Automation can be useful for some simple behaviors, she says, but “you can’t be a behaviorist and not watch behavior.”

SimBA includes “manual checkpoints” for researchers to review video clips of what the algorithm is predicting to be a particular behavior and assess its accuracy, Golden says. “People are totally correct to be freaked out by [full automation].”

Yet for researchers who lack extensive experience parsing social behaviors — for example, interpreting whether one mouse is avoiding another because it’s anxious or because it would simply rather sniff a piece of cardboard — such a check wouldn’t necessarily help, Yang says. If someone inexperienced does the checking, she says, “It is the blind leading the blind.”

For now, at least, manual scoring is likely to remain a mainstay. Behavioral analysis algorithms as a whole still have many technical limitations. Among them is the fact that researchers often have to retrain their algorithm whenever they change their experimental setup because strong visual differences make the elements the algorithm trained on less recognizable. And some algorithms do a poor job of tracking two similar-looking and closely interacting animals; they are prone to confuse the points they are tracking, like two nuzzling noses.

Within a whisker: Some algorithms do a poor job of tracking two closely interacting animals and are prone to confuse the points they are tracking, like two nuzzling noses.

Photograph by M. Scott Brauer

Gross’ lab uses SimBA and other AI tools, but he says he is not yet convinced that it’s worth the investment to train students to use the programs. In his experience, the programs mix up two mice too frequently, especially under low-contrast lighting, he says. And picking through the videos to check for these sorts of errors is time consuming — almost as time consuming as scoring them by hand.

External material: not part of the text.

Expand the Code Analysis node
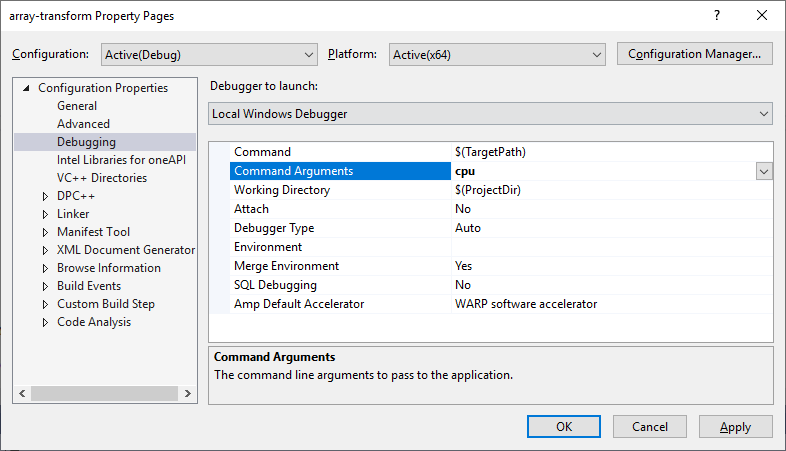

“A single error of swapping the identity of two animals during ‘crossover’ can ruin the [data for the] whole video,” he says.

As machine learning improves, those issues will get resolved, Golden says. In April, his lab released an updated version of SimBA that can classify behaviors not just from video but in real time, enabling researchers to precisely time when they switch on an optogenetically controlled circuit, for example. He is also working with a consortium of labs worldwide to standardize how the parameters for specific behaviors can be shared.

“The message that we are trying to send is, give it a chance,” he says. “It’s not as scary as it looks.”

Corrections

An earlier version of this article incorrectly stated that MARS was developed in Ann Kennedy’s lab. Kennedy helped develop it as a postdoctoral researcher in David Anderson’s lab at the California Institute of Technology.